In jr-packages/jrPred: Predictive Analytics 1 day by Jumping Rivers

Predictive Analytics: practical 3

The `OJ` data set

The OJ data set from the ISLR package contains information on which of two brands of orange juice customers purchased^[The response variable is Purchase.] and can be loaded using

data(OJ, package = "ISLR")

\noindent After loading the caret and jrPred package

library("caret")
library("jrPred")

\noindent make an initial examination of the relationships between each of the predictors and the response^[Use the plot function with a model formula or the pairs function.]

par(mfrow = c(4, 5), mar = c(4, 0.5, 0.5, 0.5))
plot(Purchase ~ ., data = OJ)

Initial model building using logistic regression

To begin, create a logistic regression model that takes into consideration the prices of the two brands of orange juice, PriceCH and PriceMM. Hint: Use the train function, with method = 'glm'. Look at the help page for the data set to understand what these variables represent.

m1 = train(Purchase ~ PriceCH + PriceMM,
    data = OJ, method = "glm")

What proportion of purchases does this model get right?

getTrainPerf(m1)

How does this compare to if we used no model?

# with no model we essentially predict according to
# proportion of observations in data

# work out proportions
probs = table(OJ$Purchase)/nrow(OJ)
# sample using proportions
preds = sample(levels(OJ$Purchase), prob = probs)
# work out correct proportion
mean(preds != OJ$Purchase)

Use your model to predict if a customer will buy CH or MM if the price of CH and MM is 2.3 and 2.4 respectively

predict(m1, newdata = data.frame(PriceCH = 2.3, PriceMM = 2.4))

Visualising the boundary

The jrPred package contains following code produces a plot of the decision boundary as seen in figure 1.

boundary_plot(m1,OJ$PriceCH, OJ$PriceMM, OJ$Purchase,
              xlab="Price CH", ylab="Price MM")

\noindent Run the boundary code above, and make sure you get a similar plot.

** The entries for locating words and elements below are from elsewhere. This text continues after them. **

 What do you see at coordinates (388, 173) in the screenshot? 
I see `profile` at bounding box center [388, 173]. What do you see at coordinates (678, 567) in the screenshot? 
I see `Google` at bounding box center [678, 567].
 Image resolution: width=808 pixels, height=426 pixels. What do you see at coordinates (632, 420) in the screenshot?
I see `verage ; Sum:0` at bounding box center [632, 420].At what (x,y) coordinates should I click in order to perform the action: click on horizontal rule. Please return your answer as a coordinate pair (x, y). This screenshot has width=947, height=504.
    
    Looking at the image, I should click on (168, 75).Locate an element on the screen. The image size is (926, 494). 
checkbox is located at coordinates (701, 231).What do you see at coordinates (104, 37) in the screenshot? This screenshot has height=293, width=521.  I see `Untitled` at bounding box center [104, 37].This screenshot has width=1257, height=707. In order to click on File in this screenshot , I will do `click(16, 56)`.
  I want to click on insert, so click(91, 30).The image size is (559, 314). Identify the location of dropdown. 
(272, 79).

What happens if we add an interaction term? How does the boundary change?

# We now have a curved decision boundary.
# There are two regions of where we would predict MM, bottom left, and a tiny one up in the top right.

Try adding polynomial terms.

Using all of the predictors

Instead of just using 2 predictors we want to use all of them. However, we have a few problems to tackle first. A few of our predictors are linear combinations of the others. This leads to what is called rank-deficiency problems. For instance, if you run the following model you'll realise there are a few NAs.

mLM = train(Purchase ~ ., data = OJ, method = "glm")

Take the predictor PriceDiff. It is impossible to estimate it's coefficient as it is a linear combination of PriceCH and PriceMM i.e. PriceDiff = PriceCH - PriceMM. In this particularly data set, there are quite a few linear combinations. We can find them using the findLinearCombos() and model.matrix() functions

remove = findLinearCombos(model.matrix(Purchase ~ ., data = OJ))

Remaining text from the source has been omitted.